May 12th, 1970,  Gruelle's  Early Birds mural added to collection of Smithsonian National Air and Space  Museum, Washington  DC. Rolled-up canvas shipped by  Railway Express from California to DC.
“The transfer of ownership of the “Early Birds” panel has finally taken place and the        
painting is now in the National Air and Space Museum at the Smithsonian. That a piece of  Gruelle family ‘handiwork should become a part of the Smithsonian collection  is a pleasant thought."                                                                                                                                                                                                          Justin Gruelle

December 10, 1970, Letter from   E. W. Robischon, National Air and Space Museum
“At long last we have finished the restoration of your mural and placed it on display in   the National Air and Space Museum. The photograph is taken from a position under  Lindberg’s airplane while the Wright Flyer is suspended ahead of Lindbergh’s airplane and to the right. The Early Bird mural is therefore in the most prominent spot of the museum.”               

December 31, 1970,  Justin Gruelle letter to Bill Smart                  
“The Early Bird organization held their yearly reunion in Washington this year and a number of group pictures were taken in front of our “brain child.” We feel that all this is a  nice New Year’s present given to us.”                                                                                

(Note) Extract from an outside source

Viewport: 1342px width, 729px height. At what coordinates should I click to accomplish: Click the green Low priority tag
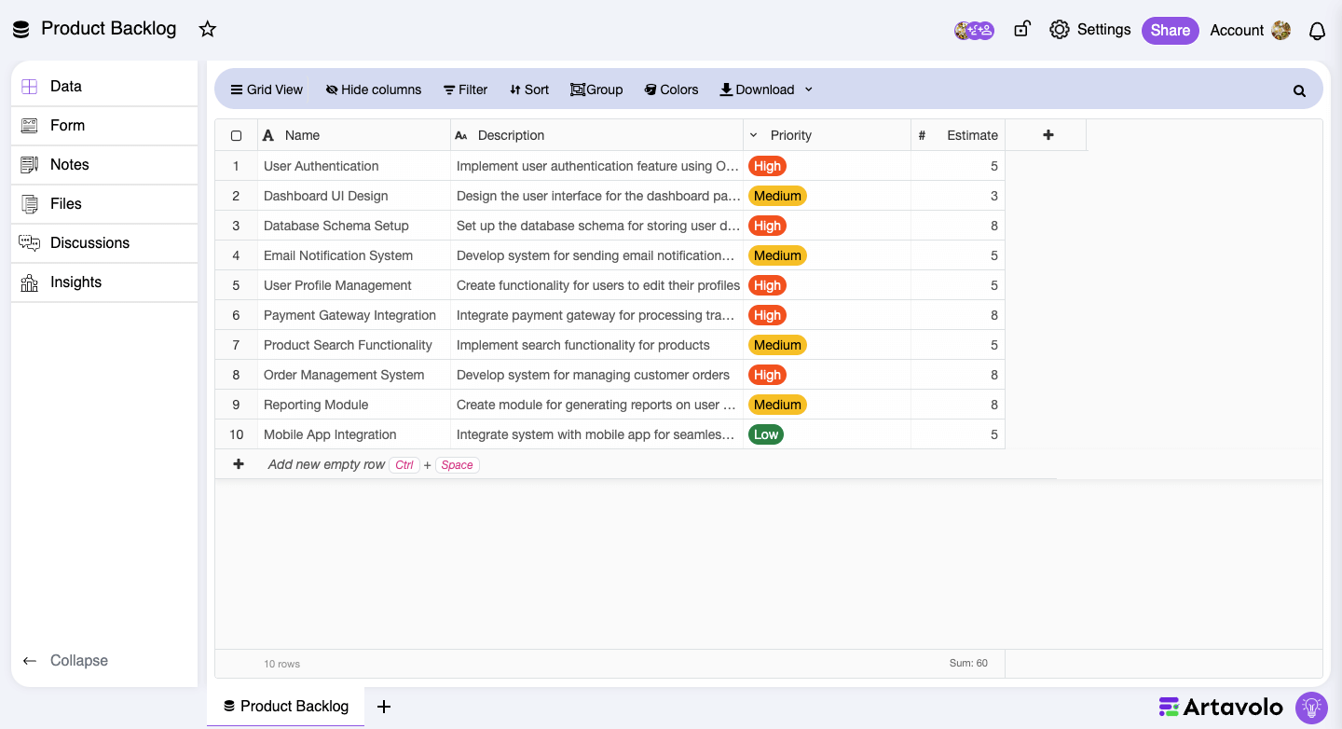[x=766, y=434]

September 16, 1971, Justin Gruelle Letter to E.W. Robischon, Smithsonian National Air and Space Museum
I have your letter with its thought of me doing some future panels to go along with the Early Bird painting. My physical capacity and artistic expertness for doing a   serious mural painting is no longer with me. What a wonderful project this would have been if I were twenty years younger! But I fear old father Time can’t lesson my eighty two years.”                                                       

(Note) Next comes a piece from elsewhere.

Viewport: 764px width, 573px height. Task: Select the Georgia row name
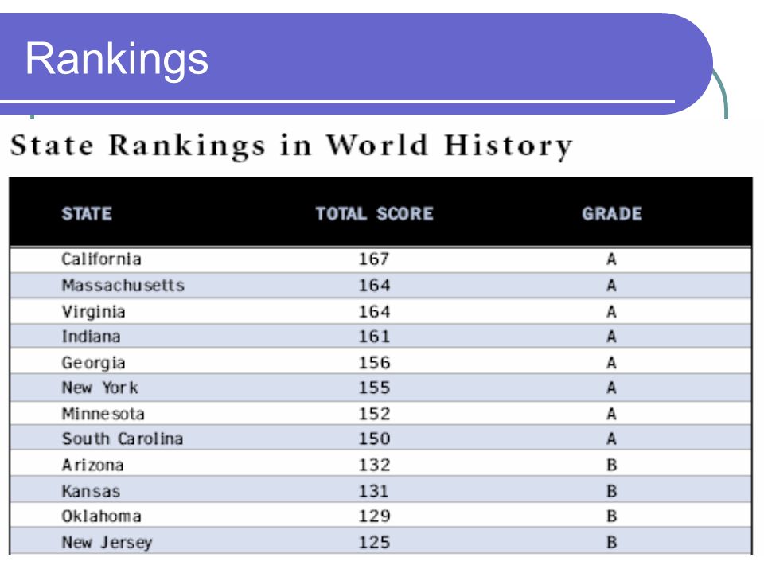94,363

1971 Removal of Mural to Storage                               
 After its 1970  - 1971 exhibition at the Smithsonian National Air and Space Museum, the Early Birds mural was placed in storage awaiting Congressional appropriations to  construct a new Air and Space Museum on the Mall.

Grand Opening of new Smithsonian National Air and Space Museum, Washington
When it opened in 1975 the Early Birds mural was not on display. It had disappeared from sight and from their records. Repeated inquiries in person and in   correspondence confirmed that there was no record of its existence in the current museum collection or archives and no record of what had happened to it. 

1971, Sale of Liquidometer Corporation business and buildings in New York and Vermont
No information was available to Gruelle as to disposition of his three remaining   1940’s American Scientists and Inventors murals in the lobby of Liquidometer Corporation, Long Island City, New York.  An 18’ x 7’  photo copy of the Early Birds panel had replaced the  original canvas when removed in 1955. There was no information on the four 1950’s  landscape murals in Liquidometer’s manufacturing facility in Bellows Falls, Vermont.        

1974, Gruelle’s 8 Works Progress Administration 1936 – 1938 murals in schools and libraries of Norwalk, Connecticut  moved  to storage
Six Mark Twain murals, Aladdin and his lamp and Chinese Nightingale murals  awaiting funds for conservation, restoration and relocation.
1975, Little Red School House, New Canaan, CT closed.  Five WPA murals out-of-sight
Future disposition of Gruelle’s five Aesop’s Fables 1936 WPA murals in question.

1975,  Aristotle  Quotation WPA Mural in New Canaan High School Library
Removed for possible restoration and placement in a new building addition.

God’s Acre Mural, New Canaan Green, 25’ x 8’ 7”
Commissioned in 1952 by Union Trust Bank, later First Union Bank, and then a restaurant. Plans announced to close the bank, to be occupied by a restaurant, with removal of mural with unknown future.     

 May 1974, Death of Mabel Brown Gruelle in Alpine
Her hand-painted china is on view in museums and private collections.   Cremains interred in Gruelle Family plot, Crown Hill Cemetery, Indianapolis, Indiana, no marker.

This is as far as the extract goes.